(Short exercise):
Rewrite the rows below, swapping every "dropdown" for "drop-down list" and keeping everything else the same.

Entries on target coordinates
----------

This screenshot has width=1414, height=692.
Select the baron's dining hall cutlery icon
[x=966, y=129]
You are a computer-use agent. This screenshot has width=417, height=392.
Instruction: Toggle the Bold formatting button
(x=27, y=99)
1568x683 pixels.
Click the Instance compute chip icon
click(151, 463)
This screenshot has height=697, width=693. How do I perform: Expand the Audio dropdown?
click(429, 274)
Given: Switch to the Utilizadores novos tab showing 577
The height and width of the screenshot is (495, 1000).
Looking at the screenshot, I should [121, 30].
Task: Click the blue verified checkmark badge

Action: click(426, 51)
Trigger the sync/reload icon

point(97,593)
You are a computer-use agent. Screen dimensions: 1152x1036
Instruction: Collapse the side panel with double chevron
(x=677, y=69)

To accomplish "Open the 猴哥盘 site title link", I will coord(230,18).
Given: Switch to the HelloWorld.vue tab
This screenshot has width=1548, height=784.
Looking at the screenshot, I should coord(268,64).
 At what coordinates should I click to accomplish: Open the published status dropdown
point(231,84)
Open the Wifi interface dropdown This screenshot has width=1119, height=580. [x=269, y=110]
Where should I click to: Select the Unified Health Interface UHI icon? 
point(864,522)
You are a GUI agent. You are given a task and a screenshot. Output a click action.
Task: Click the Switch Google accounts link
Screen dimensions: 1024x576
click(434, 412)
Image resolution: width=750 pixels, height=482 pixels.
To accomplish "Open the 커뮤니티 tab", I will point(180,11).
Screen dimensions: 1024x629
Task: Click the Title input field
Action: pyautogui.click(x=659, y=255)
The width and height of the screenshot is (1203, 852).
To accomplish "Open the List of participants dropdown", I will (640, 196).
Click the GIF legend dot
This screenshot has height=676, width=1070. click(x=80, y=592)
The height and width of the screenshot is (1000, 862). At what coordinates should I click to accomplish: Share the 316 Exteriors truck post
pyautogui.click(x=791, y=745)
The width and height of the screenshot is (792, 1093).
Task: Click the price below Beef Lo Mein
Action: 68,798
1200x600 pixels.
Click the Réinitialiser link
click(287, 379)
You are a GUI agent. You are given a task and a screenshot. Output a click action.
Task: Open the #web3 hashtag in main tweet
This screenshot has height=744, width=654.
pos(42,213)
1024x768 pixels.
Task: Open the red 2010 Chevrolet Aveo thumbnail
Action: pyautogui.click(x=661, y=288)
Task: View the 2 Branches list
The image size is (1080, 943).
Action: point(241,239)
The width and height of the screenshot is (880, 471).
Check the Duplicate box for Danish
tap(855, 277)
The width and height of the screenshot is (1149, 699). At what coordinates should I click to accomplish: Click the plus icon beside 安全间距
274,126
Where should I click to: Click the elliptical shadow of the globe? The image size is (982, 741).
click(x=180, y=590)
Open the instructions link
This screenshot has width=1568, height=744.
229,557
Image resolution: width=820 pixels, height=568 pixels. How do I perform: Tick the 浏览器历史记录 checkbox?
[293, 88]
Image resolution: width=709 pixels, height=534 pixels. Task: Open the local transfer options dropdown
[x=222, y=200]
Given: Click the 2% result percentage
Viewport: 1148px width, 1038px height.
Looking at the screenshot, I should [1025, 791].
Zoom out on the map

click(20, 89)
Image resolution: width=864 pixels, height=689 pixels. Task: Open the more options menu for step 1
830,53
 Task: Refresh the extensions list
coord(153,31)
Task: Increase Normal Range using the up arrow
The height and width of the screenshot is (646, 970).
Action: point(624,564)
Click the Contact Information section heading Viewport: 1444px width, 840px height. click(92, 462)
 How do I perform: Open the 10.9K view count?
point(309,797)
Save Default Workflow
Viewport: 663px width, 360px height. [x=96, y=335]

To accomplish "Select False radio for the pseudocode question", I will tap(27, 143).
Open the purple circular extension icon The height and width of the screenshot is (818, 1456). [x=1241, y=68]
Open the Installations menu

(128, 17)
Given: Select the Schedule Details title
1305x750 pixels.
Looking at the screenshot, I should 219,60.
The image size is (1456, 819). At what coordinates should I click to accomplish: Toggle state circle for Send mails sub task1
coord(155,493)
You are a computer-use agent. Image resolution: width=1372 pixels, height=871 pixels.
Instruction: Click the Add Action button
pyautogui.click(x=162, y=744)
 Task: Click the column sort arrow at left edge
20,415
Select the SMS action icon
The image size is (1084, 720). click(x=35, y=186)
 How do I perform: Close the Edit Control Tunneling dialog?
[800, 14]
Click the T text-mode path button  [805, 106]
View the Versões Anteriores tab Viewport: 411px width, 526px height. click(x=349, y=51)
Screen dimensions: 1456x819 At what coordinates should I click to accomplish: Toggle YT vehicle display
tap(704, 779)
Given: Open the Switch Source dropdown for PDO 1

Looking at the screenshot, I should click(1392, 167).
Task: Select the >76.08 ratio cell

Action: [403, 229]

----------

(Finished exercise):
This screenshot has width=1414, height=692.
Select the baron's dining hall cutlery icon
[x=966, y=129]
You are a computer-use agent. This screenshot has width=417, height=392.
Instruction: Toggle the Bold formatting button
(x=27, y=99)
1568x683 pixels.
Click the Instance compute chip icon
click(151, 463)
This screenshot has height=697, width=693. How do I perform: Expand the Audio drop-down list?
click(429, 274)
Given: Switch to the Utilizadores novos tab showing 577
The height and width of the screenshot is (495, 1000).
Looking at the screenshot, I should [121, 30].
Task: Click the blue verified checkmark badge

Action: click(426, 51)
Trigger the sync/reload icon

point(97,593)
You are a computer-use agent. Screen dimensions: 1152x1036
Instruction: Collapse the side panel with double chevron
(x=677, y=69)

To accomplish "Open the 猴哥盘 site title link", I will coord(230,18).
Given: Switch to the HelloWorld.vue tab
This screenshot has width=1548, height=784.
Looking at the screenshot, I should coord(268,64).
 At what coordinates should I click to accomplish: Open the published status drop-down list
point(231,84)
Open the Wifi interface drop-down list This screenshot has width=1119, height=580. [x=269, y=110]
Where should I click to: Select the Unified Health Interface UHI icon? 
point(864,522)
You are a GUI agent. You are given a task and a screenshot. Output a click action.
Task: Click the Switch Google accounts link
Screen dimensions: 1024x576
click(434, 412)
Image resolution: width=750 pixels, height=482 pixels.
To accomplish "Open the 커뮤니티 tab", I will point(180,11).
Screen dimensions: 1024x629
Task: Click the Title input field
Action: pyautogui.click(x=659, y=255)
The width and height of the screenshot is (1203, 852).
To accomplish "Open the List of participants drop-down list", I will (640, 196).
Click the GIF legend dot
This screenshot has height=676, width=1070. click(x=80, y=592)
The height and width of the screenshot is (1000, 862). At what coordinates should I click to accomplish: Share the 316 Exteriors truck post
pyautogui.click(x=791, y=745)
The width and height of the screenshot is (792, 1093).
Task: Click the price below Beef Lo Mein
Action: 68,798
1200x600 pixels.
Click the Réinitialiser link
click(287, 379)
You are a GUI agent. You are given a task and a screenshot. Output a click action.
Task: Open the #web3 hashtag in main tweet
This screenshot has height=744, width=654.
pos(42,213)
1024x768 pixels.
Task: Open the red 2010 Chevrolet Aveo thumbnail
Action: pyautogui.click(x=661, y=288)
Task: View the 2 Branches list
The image size is (1080, 943).
Action: point(241,239)
The width and height of the screenshot is (880, 471).
Check the Duplicate box for Danish
tap(855, 277)
The width and height of the screenshot is (1149, 699). At what coordinates should I click to accomplish: Click the plus icon beside 安全间距
274,126
Where should I click to: Click the elliptical shadow of the globe? The image size is (982, 741).
click(x=180, y=590)
Open the instructions link
This screenshot has width=1568, height=744.
229,557
Image resolution: width=820 pixels, height=568 pixels. How do I perform: Tick the 浏览器历史记录 checkbox?
[293, 88]
Image resolution: width=709 pixels, height=534 pixels. Task: Open the local transfer options drop-down list
[x=222, y=200]
Given: Click the 2% result percentage
Viewport: 1148px width, 1038px height.
Looking at the screenshot, I should [1025, 791].
Zoom out on the map

click(20, 89)
Image resolution: width=864 pixels, height=689 pixels. Task: Open the more options menu for step 1
830,53
 Task: Refresh the extensions list
coord(153,31)
Task: Increase Normal Range using the up arrow
The height and width of the screenshot is (646, 970).
Action: point(624,564)
Click the Contact Information section heading Viewport: 1444px width, 840px height. click(92, 462)
 How do I perform: Open the 10.9K view count?
point(309,797)
Save Default Workflow
Viewport: 663px width, 360px height. [x=96, y=335]

To accomplish "Select False radio for the pseudocode question", I will tap(27, 143).
Open the purple circular extension icon The height and width of the screenshot is (818, 1456). [x=1241, y=68]
Open the Installations menu

(128, 17)
Given: Select the Schedule Details title
1305x750 pixels.
Looking at the screenshot, I should 219,60.
The image size is (1456, 819). At what coordinates should I click to accomplish: Toggle state circle for Send mails sub task1
coord(155,493)
You are a computer-use agent. Image resolution: width=1372 pixels, height=871 pixels.
Instruction: Click the Add Action button
pyautogui.click(x=162, y=744)
 Task: Click the column sort arrow at left edge
20,415
Select the SMS action icon
The image size is (1084, 720). click(x=35, y=186)
 How do I perform: Close the Edit Control Tunneling dialog?
[800, 14]
Click the T text-mode path button  [805, 106]
View the Versões Anteriores tab Viewport: 411px width, 526px height. click(x=349, y=51)
Screen dimensions: 1456x819 At what coordinates should I click to accomplish: Toggle YT vehicle display
tap(704, 779)
Given: Open the Switch Source drop-down list for PDO 1

Looking at the screenshot, I should click(1392, 167).
Task: Select the >76.08 ratio cell

Action: [403, 229]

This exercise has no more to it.